Federacja Rosyjska w dalszym ciągu grozi atakami na tzw. „ośrodki decyzyjne” na Ukrainie, co sugeruje, że Rada Najwyższa może być jednym z celów niedawnego ataku dronów.
Przewodniczący Rady Najwyższej Administracja wojskowa miasta Kijów Michaił Szamanow mówił o tym w antenowym teletonie, podaje URA-Inform.
Według niego rosyjska armia regularnie zmienia trajektorie i trasy ataku dronów podczas ataku na Ukrainę, próbując w ten sposób ominąć systemy obrony powietrznej. Jak zauważa Szamanow, za każdym razem trajektoria dronów jest dostosowywana tak, aby jak najbardziej utrudnić ich wykrycie i zniszczenie.
KGVA sugeruje, że celem mógł być gmach parlamentu, zlokalizowany w samym centrum Kijowa tego nocnego ataku dronów.

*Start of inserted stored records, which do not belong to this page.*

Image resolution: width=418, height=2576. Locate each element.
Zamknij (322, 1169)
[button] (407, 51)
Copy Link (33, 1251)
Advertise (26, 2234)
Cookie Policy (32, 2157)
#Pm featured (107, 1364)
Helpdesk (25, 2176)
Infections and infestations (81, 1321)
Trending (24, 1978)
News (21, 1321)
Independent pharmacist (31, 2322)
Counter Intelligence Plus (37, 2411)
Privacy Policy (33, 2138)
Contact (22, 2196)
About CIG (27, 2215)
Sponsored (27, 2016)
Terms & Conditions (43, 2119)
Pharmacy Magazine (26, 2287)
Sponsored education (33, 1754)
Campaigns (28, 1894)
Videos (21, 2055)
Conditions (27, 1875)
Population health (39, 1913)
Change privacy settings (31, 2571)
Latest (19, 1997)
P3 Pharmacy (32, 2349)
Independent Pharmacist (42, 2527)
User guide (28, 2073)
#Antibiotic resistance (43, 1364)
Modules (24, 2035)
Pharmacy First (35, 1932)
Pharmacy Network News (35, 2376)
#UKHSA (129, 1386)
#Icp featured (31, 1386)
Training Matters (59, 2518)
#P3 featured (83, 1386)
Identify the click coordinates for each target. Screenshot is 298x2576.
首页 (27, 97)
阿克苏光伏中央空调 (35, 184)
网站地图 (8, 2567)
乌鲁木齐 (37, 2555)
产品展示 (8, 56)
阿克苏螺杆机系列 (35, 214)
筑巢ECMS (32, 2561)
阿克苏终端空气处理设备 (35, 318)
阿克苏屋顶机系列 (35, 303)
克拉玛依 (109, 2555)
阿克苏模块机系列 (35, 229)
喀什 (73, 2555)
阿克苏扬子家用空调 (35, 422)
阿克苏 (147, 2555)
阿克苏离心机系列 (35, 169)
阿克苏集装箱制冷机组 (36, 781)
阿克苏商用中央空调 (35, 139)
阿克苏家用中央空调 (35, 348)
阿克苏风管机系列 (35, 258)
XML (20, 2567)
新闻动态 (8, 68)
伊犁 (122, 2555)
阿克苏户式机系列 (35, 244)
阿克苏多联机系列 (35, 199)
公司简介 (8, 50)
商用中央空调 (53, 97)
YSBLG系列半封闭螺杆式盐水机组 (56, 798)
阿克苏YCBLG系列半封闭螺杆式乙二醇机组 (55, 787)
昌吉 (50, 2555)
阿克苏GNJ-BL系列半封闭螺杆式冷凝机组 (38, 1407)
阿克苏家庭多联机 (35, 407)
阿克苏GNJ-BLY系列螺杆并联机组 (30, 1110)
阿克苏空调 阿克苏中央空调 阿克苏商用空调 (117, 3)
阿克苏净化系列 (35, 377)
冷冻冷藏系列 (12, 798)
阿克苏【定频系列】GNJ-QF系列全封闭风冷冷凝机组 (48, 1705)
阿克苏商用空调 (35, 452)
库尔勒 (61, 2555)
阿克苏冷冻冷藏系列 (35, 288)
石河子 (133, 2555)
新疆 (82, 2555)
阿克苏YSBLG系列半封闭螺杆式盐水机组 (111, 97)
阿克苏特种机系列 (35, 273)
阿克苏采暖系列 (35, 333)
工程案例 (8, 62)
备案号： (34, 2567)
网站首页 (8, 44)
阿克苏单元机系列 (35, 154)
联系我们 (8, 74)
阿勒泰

Choć nie można z całą pewnością stwierdzić, że celem była Rada Najwyższa, wszystkie drony zostały zestrzelone, co uniemożliwiło ustalenie ich ostatecznych celów.
„Nie możemy z całą pewnością stwierdzić, czy Celem była Rada Najwyższa, ale faktem pozostaje, że jest to dzielnica rządowa i istnieje możliwość, że atak był skierowany na nią” – dodał. – podkreślił Szamanow.
W ostatnich miesiącach tego typu oświadczenia Rosji i jej regularne próby ataków na ważne obiekty w stolicy Ukrainy zmuszają stronę ukraińską do ciągłego przygotowania na ewentualne ataki. Takie zagrożenia tylko podkreślają znaczenie zwiększonej ochrony kluczowych obiektów infrastruktury i budynków administracyjnych Kijowa.
Przypominamy, że wrak Szaheda spadł tuż pod progiem Rady Najwyższej.
Przypominamy, że wrak Szaheda spadł tuż pod progiem Rady Najwyższej.